*** EXCERPT PROVIDED ***

A new study by the Canadian Cardiovascular Congress has found a significant link between high LDL (Low-Density Lipoprotein, which transports fat molecules such as cholesterol) levels of women of childbearing age and the LDL levels of their offspring. The finding is important in highlighting the implication of intrauterine risks, as opposed to only hereditary factors, that are key to predicting health later in life.
The significance of the intrauterine period was studied using records from the Framingham Heart Study, which looked at young adults whose mothers had their LDL levels tested and recorded before birth. The offspring’s risk of dyslipidemia (abnormal levels of the lipoproteins) was five times higher if the mother had high cholesterol before pregnancy versus after pregnancy, and the risk was only slightly offset by environmental factors such as obesity and smoking.
The study shows that epigenetics (where genes have the potential to switch on and off depending on environmental factors, as opposed to simply being pre-programmed) can have a lasting negative effect on offspring, and – alternatively – that this risk factor can be preventable, for example, if the estimated one in four women who have high LDL cholesterol levels change their lifestyles prior to having children.

*** End of EXCERPT PROVIDED ***
*** DATA FOR REVIEW ***

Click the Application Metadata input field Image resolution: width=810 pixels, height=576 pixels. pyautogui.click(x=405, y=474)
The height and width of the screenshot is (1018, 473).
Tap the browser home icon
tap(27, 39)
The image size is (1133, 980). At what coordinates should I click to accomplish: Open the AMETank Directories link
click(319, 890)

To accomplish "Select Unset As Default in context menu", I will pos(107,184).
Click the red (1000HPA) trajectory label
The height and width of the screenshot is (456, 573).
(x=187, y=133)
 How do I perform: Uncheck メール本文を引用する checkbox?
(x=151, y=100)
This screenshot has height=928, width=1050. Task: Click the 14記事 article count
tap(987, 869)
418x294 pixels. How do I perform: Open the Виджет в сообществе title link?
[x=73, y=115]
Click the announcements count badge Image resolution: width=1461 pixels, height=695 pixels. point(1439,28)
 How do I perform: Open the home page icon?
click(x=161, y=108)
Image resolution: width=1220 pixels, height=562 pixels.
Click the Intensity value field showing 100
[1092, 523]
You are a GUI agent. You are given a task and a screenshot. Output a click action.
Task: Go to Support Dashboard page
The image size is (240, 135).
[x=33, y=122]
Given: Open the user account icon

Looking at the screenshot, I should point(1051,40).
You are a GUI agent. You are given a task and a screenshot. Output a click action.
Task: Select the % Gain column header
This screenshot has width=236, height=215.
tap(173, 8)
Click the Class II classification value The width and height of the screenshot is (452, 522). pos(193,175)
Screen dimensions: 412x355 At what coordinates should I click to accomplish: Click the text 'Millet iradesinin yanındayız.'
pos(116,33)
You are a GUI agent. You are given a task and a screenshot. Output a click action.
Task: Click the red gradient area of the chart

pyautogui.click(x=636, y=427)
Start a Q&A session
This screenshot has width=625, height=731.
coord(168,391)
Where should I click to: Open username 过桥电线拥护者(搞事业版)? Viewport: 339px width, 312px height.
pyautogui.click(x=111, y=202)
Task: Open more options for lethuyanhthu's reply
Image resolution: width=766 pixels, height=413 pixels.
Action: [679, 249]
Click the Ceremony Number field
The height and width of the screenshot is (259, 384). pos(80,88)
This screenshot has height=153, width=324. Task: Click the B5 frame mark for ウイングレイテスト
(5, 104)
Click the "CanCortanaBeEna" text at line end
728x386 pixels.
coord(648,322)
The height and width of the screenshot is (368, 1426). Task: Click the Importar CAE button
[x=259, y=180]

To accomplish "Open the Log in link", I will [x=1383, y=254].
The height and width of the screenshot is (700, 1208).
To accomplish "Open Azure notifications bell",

*** End of DATA FOR REVIEW ***

§ WORK ORDER 1
According to the text on maternal cholesterol and offspring, how much higher was the offspring's risk of dyslipidemia when the mother had high cholesterol before pregnancy rather than after it?
§ WORK ORDER 2
Continue the text on maternal cholesterol and offspring, beginning after its final sentence.

§ YOUR RESPONSE 1
Five times higher.

§ YOUR RESPONSE 2
Source: Medscape Cardiology [http://www.medscape.com/
What about women with Familial Hypercholesterolemia?
All women experience an increase in cholesterol levels during pregnancy. For women with FH, this increase is more significant given the higher baseline. Remember, some types of lipid-lowering medications are contraindicated during pregnancy; it is important for women with FH to ask their doctors about other options available to them.
Regardless of gender, a parent with familiar hypercholesterolemia has a fifty percent chance of passing down FH to each of his or her children. With proper diagnosis, FH is treatable.